As referências aos 80’s começam logo com os excelentes créditos iniciais acompanhados por uma música à John Carpenter (pelos S U R V I V E). Como não podia deixar de ser a marca que Steven Spielberg deixou durante aquela década faz-se notar. E.T. (os amigos, a fuga nas bicicletas, Eleven, a menina com poderes especiais que também vive escondida em casa de um deles, como o Extraterrestre em casa de Elliot) ou Encontros Imediatos do 3º Grau (a obsessão da mãe de Will ou Goonies (novamente a amizade). Também nos lembramos de Stephen King, dos filmes de monstros e de Stand by Me. As referências tornam-se mais evidentes nos posters nas paredes do quarto de algumas personagens juvenis (JAWS, The Thing, por exemplo).
Outro dos pontos fortes da série é o seu elenco. Principalmente o elenco juvenil, liderados pela excelente Millie Bobby Brown na pele de Eleven, uma rapariga que passou sua infância a servir de cobaia para a maléfica organização que está instalada nas redondezas da cidade. Matthew Modine (actor que teve o seu momento alto nos anos 80) está medonho como o líder dessa organização e Winona Ryder é a mãe de Will e cumpre no papel que desempenha, mas o destaque nos adultos vai para David Harbour no papel do xerife local.
Os irmãos Matt e Ross Duffer criaram uma das melhores séries de 2016, uma viagem no tempo a uma época que me diz muito e onde até a banda sonora recorda aqueles tempos: Joy Division, New Order, Echo & the Bunnymen, The Clash, Peter Gabriel, entre outros.

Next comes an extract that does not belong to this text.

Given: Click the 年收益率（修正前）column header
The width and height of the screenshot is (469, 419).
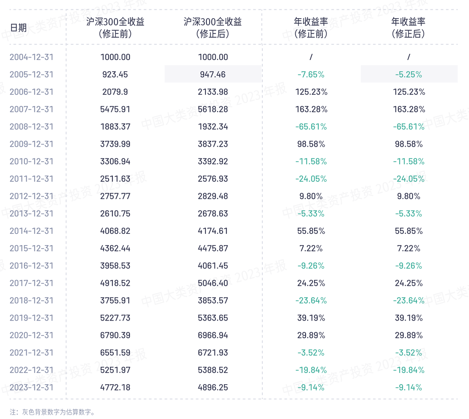Looking at the screenshot, I should coord(311,28).
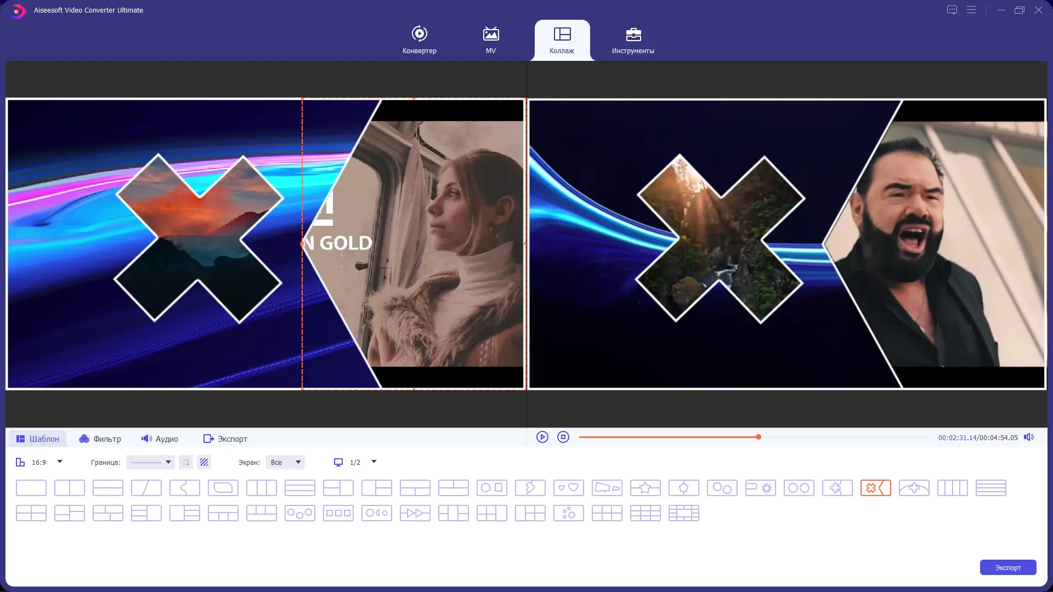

Eu que tinha a idade destes putos em 1983 adorei. Senti-me em casa e revi-me em cada um deles, em cada tijolo Panasonic, ou gira-discos, ou filmes, ou aventuras que vivemos naquela altura.
Não sabia o que era Banshee até há pouco mais de uma semana e assim que lhe peguei só consegui parar porque já não havia mais episódios para ver.
Um homem é libertado ao fim de 15 anos de prisão devido a um roubo de diamantes que correu mal. Ao sair da prisão é perseguido pela máfia ucraniana, a mando do seu chefe, Mr. Rabbit. Depois de descobrir onde está a sua ex-namorada Anastasia (filha de Rabbit), este desconhecido dirige-se para a pequena localidade de Banshee, na Pensilvania, onde Anastasia vive agora sob o pseudónimo de Carrie Hopewell e está casada com um procurador público local.
Entretanto chega à cidade um novo xerife, Lucas Hood que se irá apresentar no dia seguinte. Só que este é morto por dois rufias locais e o nosso John Doe assume a sua identidade e começa assim a sua saga como xerife de Banshee, tendo como principal inimigo um ex-Amish Kai Proctor, o senhor do crime da região, enquanto tenta recuperar a sua parte dos diamantes roubados e fugir a Mr. Rabbit que o quer morto a todo e qualquer custo.
São 4 temporadas de 10 episódios (a última tem apenas 8), de uma série criada por Jonathan Tropper e David Schickler, e que conta ainda com a presença como produtor executivo de Alan Ball (Six Feet Under e True Blood).
Muita acção, muito suspense e personagens do melhor (Job, Kai Proctor ou o sinistro Clay Burton são exemplo disso).